SUPPLIED RECORDS —

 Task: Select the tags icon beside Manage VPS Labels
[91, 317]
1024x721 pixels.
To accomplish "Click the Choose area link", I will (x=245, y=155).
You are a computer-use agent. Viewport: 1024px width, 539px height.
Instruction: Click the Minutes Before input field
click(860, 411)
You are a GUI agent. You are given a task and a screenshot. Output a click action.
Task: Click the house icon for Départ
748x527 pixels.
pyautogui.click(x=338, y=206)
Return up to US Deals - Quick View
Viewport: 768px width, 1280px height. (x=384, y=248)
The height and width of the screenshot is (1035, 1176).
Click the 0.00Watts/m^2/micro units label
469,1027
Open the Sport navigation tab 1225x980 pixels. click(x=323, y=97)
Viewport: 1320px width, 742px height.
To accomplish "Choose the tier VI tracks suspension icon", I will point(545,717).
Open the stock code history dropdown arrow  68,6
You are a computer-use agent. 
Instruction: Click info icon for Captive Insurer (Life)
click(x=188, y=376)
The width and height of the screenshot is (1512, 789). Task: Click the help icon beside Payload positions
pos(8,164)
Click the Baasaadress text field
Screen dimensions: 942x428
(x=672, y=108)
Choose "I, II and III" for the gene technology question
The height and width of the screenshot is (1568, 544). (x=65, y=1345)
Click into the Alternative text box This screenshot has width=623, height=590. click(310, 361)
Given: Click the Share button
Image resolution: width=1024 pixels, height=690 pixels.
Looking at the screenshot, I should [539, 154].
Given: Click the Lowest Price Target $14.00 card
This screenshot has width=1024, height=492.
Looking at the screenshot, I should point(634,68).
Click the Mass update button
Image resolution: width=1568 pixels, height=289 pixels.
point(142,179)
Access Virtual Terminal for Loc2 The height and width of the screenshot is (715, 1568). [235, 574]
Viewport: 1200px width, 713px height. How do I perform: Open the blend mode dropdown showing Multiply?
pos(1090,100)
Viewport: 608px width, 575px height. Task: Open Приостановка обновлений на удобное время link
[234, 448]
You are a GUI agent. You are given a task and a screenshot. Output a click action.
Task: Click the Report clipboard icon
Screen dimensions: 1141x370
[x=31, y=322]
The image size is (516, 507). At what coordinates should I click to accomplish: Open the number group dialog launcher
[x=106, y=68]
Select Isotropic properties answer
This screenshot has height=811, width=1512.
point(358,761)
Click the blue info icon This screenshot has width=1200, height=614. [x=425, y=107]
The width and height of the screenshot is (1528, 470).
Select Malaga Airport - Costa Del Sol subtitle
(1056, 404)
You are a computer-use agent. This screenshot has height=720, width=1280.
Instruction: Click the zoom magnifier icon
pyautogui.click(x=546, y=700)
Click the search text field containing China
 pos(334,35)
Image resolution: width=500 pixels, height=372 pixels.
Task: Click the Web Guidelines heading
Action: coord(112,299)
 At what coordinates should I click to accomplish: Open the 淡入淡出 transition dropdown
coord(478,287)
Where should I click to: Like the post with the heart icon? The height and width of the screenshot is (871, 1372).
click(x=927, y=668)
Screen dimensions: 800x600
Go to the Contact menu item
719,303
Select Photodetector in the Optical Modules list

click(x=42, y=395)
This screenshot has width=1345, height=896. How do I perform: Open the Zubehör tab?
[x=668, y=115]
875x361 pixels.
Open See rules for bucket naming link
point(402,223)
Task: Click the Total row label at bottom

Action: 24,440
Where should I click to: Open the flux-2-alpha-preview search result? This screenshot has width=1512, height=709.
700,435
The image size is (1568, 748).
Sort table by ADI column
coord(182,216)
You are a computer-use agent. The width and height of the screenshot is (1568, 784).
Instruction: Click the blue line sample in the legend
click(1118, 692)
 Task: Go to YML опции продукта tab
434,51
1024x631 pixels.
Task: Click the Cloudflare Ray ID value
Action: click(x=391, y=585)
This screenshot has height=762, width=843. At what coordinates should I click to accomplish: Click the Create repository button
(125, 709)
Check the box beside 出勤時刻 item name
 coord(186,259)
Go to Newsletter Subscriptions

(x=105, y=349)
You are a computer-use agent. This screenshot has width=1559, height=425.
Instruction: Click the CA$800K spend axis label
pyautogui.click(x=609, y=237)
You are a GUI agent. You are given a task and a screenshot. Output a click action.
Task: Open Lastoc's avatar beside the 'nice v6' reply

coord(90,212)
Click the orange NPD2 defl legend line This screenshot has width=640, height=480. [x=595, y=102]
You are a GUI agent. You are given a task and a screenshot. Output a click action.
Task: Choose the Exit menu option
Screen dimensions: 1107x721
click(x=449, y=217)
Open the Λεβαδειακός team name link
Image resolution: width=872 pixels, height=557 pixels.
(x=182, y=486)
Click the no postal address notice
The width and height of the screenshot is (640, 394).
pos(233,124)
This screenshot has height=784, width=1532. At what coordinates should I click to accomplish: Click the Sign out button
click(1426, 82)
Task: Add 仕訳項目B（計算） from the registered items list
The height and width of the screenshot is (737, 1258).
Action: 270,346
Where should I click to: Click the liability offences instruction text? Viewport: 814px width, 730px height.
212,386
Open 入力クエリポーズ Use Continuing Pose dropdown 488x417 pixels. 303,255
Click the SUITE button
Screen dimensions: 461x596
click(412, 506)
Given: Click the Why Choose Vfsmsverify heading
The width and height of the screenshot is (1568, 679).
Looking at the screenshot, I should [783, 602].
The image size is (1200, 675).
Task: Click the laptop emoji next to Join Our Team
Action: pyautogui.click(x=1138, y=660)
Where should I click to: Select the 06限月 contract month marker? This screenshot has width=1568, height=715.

TASK — Faithfully write out the entire listing, line by line.

SOLVED PROBLEM —
 Task: Select the tags icon beside Manage VPS Labels
[91, 317]
1024x721 pixels.
To accomplish "Click the Choose area link", I will (x=245, y=155).
You are a computer-use agent. Viewport: 1024px width, 539px height.
Instruction: Click the Minutes Before input field
click(860, 411)
You are a GUI agent. You are given a task and a screenshot. Output a click action.
Task: Click the house icon for Départ
748x527 pixels.
pyautogui.click(x=338, y=206)
Return up to US Deals - Quick View
Viewport: 768px width, 1280px height. (x=384, y=248)
The height and width of the screenshot is (1035, 1176).
Click the 0.00Watts/m^2/micro units label
469,1027
Open the Sport navigation tab 1225x980 pixels. click(x=323, y=97)
Viewport: 1320px width, 742px height.
To accomplish "Choose the tier VI tracks suspension icon", I will point(545,717).
Open the stock code history dropdown arrow  68,6
You are a computer-use agent. 
Instruction: Click info icon for Captive Insurer (Life)
click(x=188, y=376)
The width and height of the screenshot is (1512, 789). Task: Click the help icon beside Payload positions
pos(8,164)
Click the Baasaadress text field
Screen dimensions: 942x428
(x=672, y=108)
Choose "I, II and III" for the gene technology question
The height and width of the screenshot is (1568, 544). (x=65, y=1345)
Click into the Alternative text box This screenshot has width=623, height=590. click(310, 361)
Given: Click the Share button
Image resolution: width=1024 pixels, height=690 pixels.
Looking at the screenshot, I should [539, 154].
Given: Click the Lowest Price Target $14.00 card
This screenshot has width=1024, height=492.
Looking at the screenshot, I should point(634,68).
Click the Mass update button
Image resolution: width=1568 pixels, height=289 pixels.
point(142,179)
Access Virtual Terminal for Loc2 The height and width of the screenshot is (715, 1568). [235, 574]
Viewport: 1200px width, 713px height. How do I perform: Open the blend mode dropdown showing Multiply?
pos(1090,100)
Viewport: 608px width, 575px height. Task: Open Приостановка обновлений на удобное время link
[234, 448]
You are a GUI agent. You are given a task and a screenshot. Output a click action.
Task: Click the Report clipboard icon
Screen dimensions: 1141x370
[x=31, y=322]
The image size is (516, 507). At what coordinates should I click to accomplish: Open the number group dialog launcher
[x=106, y=68]
Select Isotropic properties answer
This screenshot has height=811, width=1512.
point(358,761)
Click the blue info icon This screenshot has width=1200, height=614. [x=425, y=107]
The width and height of the screenshot is (1528, 470).
Select Malaga Airport - Costa Del Sol subtitle
(1056, 404)
You are a computer-use agent. This screenshot has height=720, width=1280.
Instruction: Click the zoom magnifier icon
pyautogui.click(x=546, y=700)
Click the search text field containing China
 pos(334,35)
Image resolution: width=500 pixels, height=372 pixels.
Task: Click the Web Guidelines heading
Action: coord(112,299)
 At what coordinates should I click to accomplish: Open the 淡入淡出 transition dropdown
coord(478,287)
Where should I click to: Like the post with the heart icon? The height and width of the screenshot is (871, 1372).
click(x=927, y=668)
Screen dimensions: 800x600
Go to the Contact menu item
719,303
Select Photodetector in the Optical Modules list

click(x=42, y=395)
This screenshot has width=1345, height=896. How do I perform: Open the Zubehör tab?
[x=668, y=115]
875x361 pixels.
Open See rules for bucket naming link
point(402,223)
Task: Click the Total row label at bottom

Action: 24,440
Where should I click to: Open the flux-2-alpha-preview search result? This screenshot has width=1512, height=709.
700,435
The image size is (1568, 748).
Sort table by ADI column
coord(182,216)
You are a computer-use agent. The width and height of the screenshot is (1568, 784).
Instruction: Click the blue line sample in the legend
click(1118, 692)
 Task: Go to YML опции продукта tab
434,51
1024x631 pixels.
Task: Click the Cloudflare Ray ID value
Action: click(x=391, y=585)
This screenshot has height=762, width=843. At what coordinates should I click to accomplish: Click the Create repository button
(125, 709)
Check the box beside 出勤時刻 item name
 coord(186,259)
Go to Newsletter Subscriptions

(x=105, y=349)
You are a computer-use agent. This screenshot has width=1559, height=425.
Instruction: Click the CA$800K spend axis label
pyautogui.click(x=609, y=237)
You are a GUI agent. You are given a task and a screenshot. Output a click action.
Task: Open Lastoc's avatar beside the 'nice v6' reply

coord(90,212)
Click the orange NPD2 defl legend line This screenshot has width=640, height=480. [x=595, y=102]
You are a GUI agent. You are given a task and a screenshot. Output a click action.
Task: Choose the Exit menu option
Screen dimensions: 1107x721
click(x=449, y=217)
Open the Λεβαδειακός team name link
Image resolution: width=872 pixels, height=557 pixels.
(x=182, y=486)
Click the no postal address notice
The width and height of the screenshot is (640, 394).
pos(233,124)
This screenshot has height=784, width=1532. At what coordinates should I click to accomplish: Click the Sign out button
click(1426, 82)
Task: Add 仕訳項目B（計算） from the registered items list
The height and width of the screenshot is (737, 1258).
Action: 270,346
Where should I click to: Click the liability offences instruction text? Viewport: 814px width, 730px height.
212,386
Open 入力クエリポーズ Use Continuing Pose dropdown 488x417 pixels. 303,255
Click the SUITE button
Screen dimensions: 461x596
click(412, 506)
Given: Click the Why Choose Vfsmsverify heading
The width and height of the screenshot is (1568, 679).
Looking at the screenshot, I should [783, 602].
The image size is (1200, 675).
Task: Click the laptop emoji next to Join Our Team
Action: pyautogui.click(x=1138, y=660)
Where should I click to: Select the 06限月 contract month marker? This screenshot has width=1568, height=715.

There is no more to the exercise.